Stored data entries

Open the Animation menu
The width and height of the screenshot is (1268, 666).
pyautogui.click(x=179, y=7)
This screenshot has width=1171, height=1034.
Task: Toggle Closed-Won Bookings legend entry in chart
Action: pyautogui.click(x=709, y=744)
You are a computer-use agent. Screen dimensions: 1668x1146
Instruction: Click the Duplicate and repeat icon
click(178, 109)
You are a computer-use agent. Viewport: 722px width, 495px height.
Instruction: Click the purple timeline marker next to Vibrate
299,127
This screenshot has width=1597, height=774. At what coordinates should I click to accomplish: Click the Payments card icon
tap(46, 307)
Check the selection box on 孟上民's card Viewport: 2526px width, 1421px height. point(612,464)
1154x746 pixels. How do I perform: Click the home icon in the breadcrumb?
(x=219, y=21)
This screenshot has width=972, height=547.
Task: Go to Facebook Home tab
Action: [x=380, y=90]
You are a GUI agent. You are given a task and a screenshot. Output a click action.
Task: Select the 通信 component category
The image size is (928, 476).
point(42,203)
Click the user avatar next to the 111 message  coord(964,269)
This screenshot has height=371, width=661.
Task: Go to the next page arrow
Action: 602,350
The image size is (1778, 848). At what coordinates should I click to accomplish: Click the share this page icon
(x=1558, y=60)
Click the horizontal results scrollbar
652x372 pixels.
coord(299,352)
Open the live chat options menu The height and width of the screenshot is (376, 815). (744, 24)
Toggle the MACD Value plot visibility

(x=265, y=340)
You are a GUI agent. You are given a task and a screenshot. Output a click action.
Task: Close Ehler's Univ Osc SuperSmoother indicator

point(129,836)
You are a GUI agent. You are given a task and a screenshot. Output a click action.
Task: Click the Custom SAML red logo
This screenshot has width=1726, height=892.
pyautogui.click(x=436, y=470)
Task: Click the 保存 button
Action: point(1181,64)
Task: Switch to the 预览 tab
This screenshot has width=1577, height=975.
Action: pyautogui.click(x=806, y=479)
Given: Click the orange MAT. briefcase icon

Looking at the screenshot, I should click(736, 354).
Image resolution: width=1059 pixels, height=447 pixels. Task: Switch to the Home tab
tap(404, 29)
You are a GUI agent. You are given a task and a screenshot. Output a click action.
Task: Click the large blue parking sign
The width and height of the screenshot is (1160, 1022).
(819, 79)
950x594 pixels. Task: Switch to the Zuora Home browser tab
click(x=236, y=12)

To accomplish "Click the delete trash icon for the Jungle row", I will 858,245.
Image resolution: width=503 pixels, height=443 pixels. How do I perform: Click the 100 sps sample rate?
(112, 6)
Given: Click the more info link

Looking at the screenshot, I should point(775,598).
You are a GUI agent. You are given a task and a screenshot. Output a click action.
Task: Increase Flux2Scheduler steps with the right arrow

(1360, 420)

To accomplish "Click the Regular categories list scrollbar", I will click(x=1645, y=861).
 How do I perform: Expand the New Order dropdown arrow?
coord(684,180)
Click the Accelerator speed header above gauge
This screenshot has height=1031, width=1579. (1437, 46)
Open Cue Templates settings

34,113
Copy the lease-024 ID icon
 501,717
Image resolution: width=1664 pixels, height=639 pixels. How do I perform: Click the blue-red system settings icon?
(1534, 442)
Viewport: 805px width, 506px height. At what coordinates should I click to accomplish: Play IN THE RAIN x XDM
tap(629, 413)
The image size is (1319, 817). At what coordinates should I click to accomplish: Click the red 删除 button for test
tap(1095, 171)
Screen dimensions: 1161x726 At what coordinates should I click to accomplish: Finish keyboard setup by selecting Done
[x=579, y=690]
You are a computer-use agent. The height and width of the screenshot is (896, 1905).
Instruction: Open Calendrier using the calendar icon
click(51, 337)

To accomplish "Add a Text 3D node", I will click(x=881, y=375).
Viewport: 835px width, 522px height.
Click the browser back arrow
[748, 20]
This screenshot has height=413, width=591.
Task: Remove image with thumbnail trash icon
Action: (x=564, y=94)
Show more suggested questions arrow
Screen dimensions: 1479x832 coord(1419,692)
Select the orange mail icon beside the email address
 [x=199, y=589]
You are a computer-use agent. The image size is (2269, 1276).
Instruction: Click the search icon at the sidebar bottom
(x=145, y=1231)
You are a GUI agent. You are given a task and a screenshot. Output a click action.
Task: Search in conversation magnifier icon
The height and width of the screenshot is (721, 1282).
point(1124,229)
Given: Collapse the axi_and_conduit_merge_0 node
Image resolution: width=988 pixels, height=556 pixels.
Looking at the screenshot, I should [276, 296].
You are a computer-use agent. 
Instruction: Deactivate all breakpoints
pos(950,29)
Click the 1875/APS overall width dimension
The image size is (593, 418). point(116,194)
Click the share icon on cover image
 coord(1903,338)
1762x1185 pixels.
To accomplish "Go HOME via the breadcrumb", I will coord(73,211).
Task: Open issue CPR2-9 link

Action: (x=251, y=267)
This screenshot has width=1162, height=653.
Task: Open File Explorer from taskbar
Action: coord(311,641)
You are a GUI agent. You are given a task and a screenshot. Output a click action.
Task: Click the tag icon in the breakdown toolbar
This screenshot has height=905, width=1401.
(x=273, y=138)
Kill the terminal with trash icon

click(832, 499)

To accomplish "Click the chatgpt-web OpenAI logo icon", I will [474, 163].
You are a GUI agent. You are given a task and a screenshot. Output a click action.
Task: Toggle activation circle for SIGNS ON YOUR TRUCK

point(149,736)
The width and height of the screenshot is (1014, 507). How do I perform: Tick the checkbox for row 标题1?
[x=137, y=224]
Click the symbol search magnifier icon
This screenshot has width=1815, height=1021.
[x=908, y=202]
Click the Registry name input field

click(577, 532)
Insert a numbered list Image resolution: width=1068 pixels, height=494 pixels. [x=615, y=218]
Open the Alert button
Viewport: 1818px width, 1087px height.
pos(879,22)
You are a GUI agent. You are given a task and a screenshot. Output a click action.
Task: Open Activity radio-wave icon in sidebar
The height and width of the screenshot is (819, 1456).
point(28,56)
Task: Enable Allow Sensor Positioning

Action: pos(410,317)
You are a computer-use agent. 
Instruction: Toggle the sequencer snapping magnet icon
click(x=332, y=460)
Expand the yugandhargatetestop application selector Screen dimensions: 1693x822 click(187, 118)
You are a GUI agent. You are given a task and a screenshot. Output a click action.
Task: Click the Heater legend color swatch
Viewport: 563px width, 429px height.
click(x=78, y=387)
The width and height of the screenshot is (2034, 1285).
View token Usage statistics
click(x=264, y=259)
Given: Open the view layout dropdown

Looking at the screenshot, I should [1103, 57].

• **TASK ITEM**: The response should consist of the number of lines in the data that hold the word "menu", with nothing added.

• **OUTPUT FOR THIS TASK**: 2